Мы играли не первый час, и я выигрывал. Это было не сложно. Покер требует в первую очередь хладнокровия и расчета, а во вторую — наблюдательности по отношению к противнику. Но это если есть что наблюдать. А моя мимика для покера подходит идеально. А вот пан Гроховский подобным похвастаться не мог. Его выдавала то не ко времени покрасневшая шея, то вдруг задергавшаяся в тике жилка на щеке. Так что к настоящему моменту я выиграл половину всех денег, которые принес в качестве задатка.
— Ставлю все, — сказал я, сдвигая к нему пачки ассигнаций.
— Идет! — азартно улыбнулся Гроховский и полез в саквояж, доставая из него остатки денег.
— Вам чертовски везет сегодня, — сказал он.
— Это не везение, — ответил я, — это расчет.
— Все просчитать невозможно, — наставительно сказал пан шулер. — Вы же тогда проиграли мне?
— А вот тогда мне катастрофически не везло, — улыбнулся я ему.
— Вот видите! — обрадовался Гроховский моему согласию.
Любой шулер верит в судьбу и удачу, иначе просто не может. А я верю только в себя. И в этом моя сила, поэтому я и смогу сегодня победить.

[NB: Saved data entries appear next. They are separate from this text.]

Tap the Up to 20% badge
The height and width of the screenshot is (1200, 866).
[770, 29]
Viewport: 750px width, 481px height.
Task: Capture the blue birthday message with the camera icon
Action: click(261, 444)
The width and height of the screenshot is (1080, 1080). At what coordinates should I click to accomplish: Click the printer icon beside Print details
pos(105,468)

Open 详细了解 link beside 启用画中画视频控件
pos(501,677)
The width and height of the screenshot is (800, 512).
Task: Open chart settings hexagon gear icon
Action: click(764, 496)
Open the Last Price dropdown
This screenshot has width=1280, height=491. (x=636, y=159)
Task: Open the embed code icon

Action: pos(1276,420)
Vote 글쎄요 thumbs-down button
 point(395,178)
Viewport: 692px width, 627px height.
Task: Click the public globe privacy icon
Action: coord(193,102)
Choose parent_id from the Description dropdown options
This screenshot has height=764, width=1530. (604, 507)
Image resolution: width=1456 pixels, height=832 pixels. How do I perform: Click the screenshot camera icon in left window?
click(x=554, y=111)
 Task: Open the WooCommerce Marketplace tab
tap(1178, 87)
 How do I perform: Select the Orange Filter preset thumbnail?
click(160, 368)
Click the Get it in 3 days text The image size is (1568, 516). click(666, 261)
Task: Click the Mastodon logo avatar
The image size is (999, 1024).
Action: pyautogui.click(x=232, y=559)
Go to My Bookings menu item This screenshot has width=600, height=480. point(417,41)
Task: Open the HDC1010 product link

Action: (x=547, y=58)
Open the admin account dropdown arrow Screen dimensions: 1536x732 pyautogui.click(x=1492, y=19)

— Но ведь тогда была и другая игра, — сказал я, — там был велик элемент случайности. А покер игра математическая. Но вы ведь сами ее выбрали!
И я с улыбкой протянул ему колоду. Гроховский сдвинул карты, почти не меняясь в лице. Лишь крошечная морщинка, на секунду появившаяся между бровями, выдавала, что я его разозлил.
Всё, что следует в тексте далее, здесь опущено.